===== RECORDS TO USE =====

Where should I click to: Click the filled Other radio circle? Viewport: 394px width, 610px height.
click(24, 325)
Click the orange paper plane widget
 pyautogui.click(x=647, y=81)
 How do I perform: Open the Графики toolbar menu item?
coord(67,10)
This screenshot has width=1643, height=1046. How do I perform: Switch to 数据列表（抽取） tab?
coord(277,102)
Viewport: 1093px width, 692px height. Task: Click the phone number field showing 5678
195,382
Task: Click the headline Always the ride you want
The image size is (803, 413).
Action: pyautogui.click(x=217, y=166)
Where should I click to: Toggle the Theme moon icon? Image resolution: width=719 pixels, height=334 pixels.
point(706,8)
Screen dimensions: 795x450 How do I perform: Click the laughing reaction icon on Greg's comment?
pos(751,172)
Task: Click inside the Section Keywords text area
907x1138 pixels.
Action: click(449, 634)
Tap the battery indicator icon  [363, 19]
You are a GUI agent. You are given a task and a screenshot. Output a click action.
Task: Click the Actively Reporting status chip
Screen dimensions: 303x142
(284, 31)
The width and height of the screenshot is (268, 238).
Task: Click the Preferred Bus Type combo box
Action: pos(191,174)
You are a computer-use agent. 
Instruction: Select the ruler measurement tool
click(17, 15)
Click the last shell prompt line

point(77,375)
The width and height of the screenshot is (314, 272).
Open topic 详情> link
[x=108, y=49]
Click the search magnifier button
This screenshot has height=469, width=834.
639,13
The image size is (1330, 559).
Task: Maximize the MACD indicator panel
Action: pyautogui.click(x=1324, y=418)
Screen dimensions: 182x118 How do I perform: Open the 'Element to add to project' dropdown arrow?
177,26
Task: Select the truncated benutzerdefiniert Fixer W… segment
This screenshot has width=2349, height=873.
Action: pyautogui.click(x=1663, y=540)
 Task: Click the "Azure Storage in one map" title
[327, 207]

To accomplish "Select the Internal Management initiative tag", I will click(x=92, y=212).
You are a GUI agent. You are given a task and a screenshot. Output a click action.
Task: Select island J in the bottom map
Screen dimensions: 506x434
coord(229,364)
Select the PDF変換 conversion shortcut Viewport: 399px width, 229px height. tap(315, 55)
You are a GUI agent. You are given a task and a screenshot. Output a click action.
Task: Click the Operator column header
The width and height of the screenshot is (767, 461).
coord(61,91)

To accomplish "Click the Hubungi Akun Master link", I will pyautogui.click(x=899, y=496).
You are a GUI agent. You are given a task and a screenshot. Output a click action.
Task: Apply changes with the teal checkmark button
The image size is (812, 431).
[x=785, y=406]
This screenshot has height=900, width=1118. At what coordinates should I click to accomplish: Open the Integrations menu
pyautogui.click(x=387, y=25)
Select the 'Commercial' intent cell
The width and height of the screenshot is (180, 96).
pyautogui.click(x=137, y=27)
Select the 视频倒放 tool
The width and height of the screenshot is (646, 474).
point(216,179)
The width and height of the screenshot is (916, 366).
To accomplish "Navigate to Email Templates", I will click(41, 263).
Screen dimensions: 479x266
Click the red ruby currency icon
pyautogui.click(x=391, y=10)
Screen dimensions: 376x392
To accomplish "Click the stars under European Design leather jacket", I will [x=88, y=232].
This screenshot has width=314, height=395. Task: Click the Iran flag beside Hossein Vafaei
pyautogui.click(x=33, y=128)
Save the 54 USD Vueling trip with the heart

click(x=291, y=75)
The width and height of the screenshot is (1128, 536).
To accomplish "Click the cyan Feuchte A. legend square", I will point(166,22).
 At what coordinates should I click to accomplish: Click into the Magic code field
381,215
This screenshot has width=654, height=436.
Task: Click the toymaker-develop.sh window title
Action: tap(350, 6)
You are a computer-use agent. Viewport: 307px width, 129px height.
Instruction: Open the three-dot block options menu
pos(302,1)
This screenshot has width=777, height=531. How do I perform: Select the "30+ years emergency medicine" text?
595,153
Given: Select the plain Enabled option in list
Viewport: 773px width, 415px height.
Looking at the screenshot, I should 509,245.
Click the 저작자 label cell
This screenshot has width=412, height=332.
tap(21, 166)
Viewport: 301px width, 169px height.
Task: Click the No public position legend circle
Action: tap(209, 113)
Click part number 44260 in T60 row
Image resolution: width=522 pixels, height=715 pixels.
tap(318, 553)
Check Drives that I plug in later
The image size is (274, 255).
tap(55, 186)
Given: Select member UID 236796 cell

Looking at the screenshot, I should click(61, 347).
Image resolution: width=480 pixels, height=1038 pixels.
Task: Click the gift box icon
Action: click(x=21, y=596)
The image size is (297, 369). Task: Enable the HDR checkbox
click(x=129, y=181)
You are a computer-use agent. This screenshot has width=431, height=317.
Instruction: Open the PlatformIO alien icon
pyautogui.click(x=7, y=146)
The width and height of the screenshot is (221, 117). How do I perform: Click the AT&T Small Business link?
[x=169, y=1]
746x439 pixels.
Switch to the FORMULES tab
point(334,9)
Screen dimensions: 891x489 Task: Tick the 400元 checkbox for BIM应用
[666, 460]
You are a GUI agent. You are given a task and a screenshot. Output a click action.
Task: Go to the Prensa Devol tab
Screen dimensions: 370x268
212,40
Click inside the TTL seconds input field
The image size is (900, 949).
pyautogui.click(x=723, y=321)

=====

Your answer must be the count of lines in the data that contain "button", with no added words.

EXERCISE ANSWER:
2